After the initial small talk, the ambassador discovered that the Sri Lankan official was a UN expert on the fishing industry. At that point, the ambassador's face lit up. But the punch line was yet to come. As the FAO official began to wonder whether he was about to get a request - maybe for more UN assistance for our rural development - the ambassador turned to him and said: "Ah, you are the right man I have been looking for". And then added: "Can you help me to get some dried fish?"

The story was recounted by a third Sri Lankan official based in Dhaka and working for the UN Children's Fund (UNICEF). Since he accompanied the FAO official, he was privy to the conversation."Is this the type of ambassadors we appoint to our overseas missions?", the UNICEF official wondered.

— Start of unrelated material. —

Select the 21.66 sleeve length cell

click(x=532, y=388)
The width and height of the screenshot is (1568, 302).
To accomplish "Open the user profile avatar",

A valid question, no doubt. Still, not all political appointees are duds and not all career diplomats are sharp, intelligent and upto their tasks. In Sri Lankan missions overseas, you obviously get the good, the bad and the ugly.

As Lakshman Kadirgamar returns to the Foreign Ministry which he so meticulously revamped many moons ago, one of his Herculean tasks is to get rid of all the deadwood in overseas missions. And there are loads of them in the far corners of the world.

The new foreign minister's primary job is to undo the irreparable damage done by his predecessor to a service which is at its lowest. We have about 20 ambassadors who are blatant political appointees, along with legions of clerical staff, who have been party loyalists representing not the best interests of the country but the political and personal interests of their masters back home.

All this was done at the expense of Sri Lankan taxpayers. But recalling all these envoys simultaneously would be a heavy economic burden on the government costing hundreds and thousands of rupees.

The costs include first class air tickets to returning envoys and their spouses, economy class tickets for their housemaids, along with expenses incurred on transporting personal effects. The scores of non-diplomatic political appointees, including stenos, clerks and drivers, will also get their marching orders soon because most of them are not qualified to hold their jobs.

A Sri Lankan ambassador, a longtime career diplomat based in Europe, confessed that a clerk who was appointed to his mission didn't know how to type. But he was brave enough to give the clerk an ultimatum: "If you don't learn how to type within a month, I will send you back to Colombo." And it worked.

We have also heard of drivers appointed to overseas missions who couldn't drive - and one of them crashed his vehicle forcing the government to pay compensation. Another Sri Lankan driver in an overseas mission was even unable to read English road signs on streets and highways. The directions were given to him in Sinhala, transliterated from English, word for word.

Since the government was ousted before it ran its full term, most of the envoys and non-diplomatic staff have served less than two years in their political assignments. And at least one envoy who was named ambassador to Indonesia even served less than six months in her posting.

For most envoys and non-diplomatic staff, what all this amounts to is an 18-month overseas vacation paid for with government funds. Since most of these political appointees are on contractual obligations, they are not expected to abandon their posts overnight or send in their resignations.

If they do so, they are not entitled to the free airline tickets and transport costs. And they will also have to forego one month's salary in lieu of one month's notice for terminating their jobs overnight.

But if there is a massive recall, the economic costs would be heavy on the new government. So the bottom line is that our Sri Lankan missions overseas will have to be cleansed of all political appointees - not overnight, but in painful stages.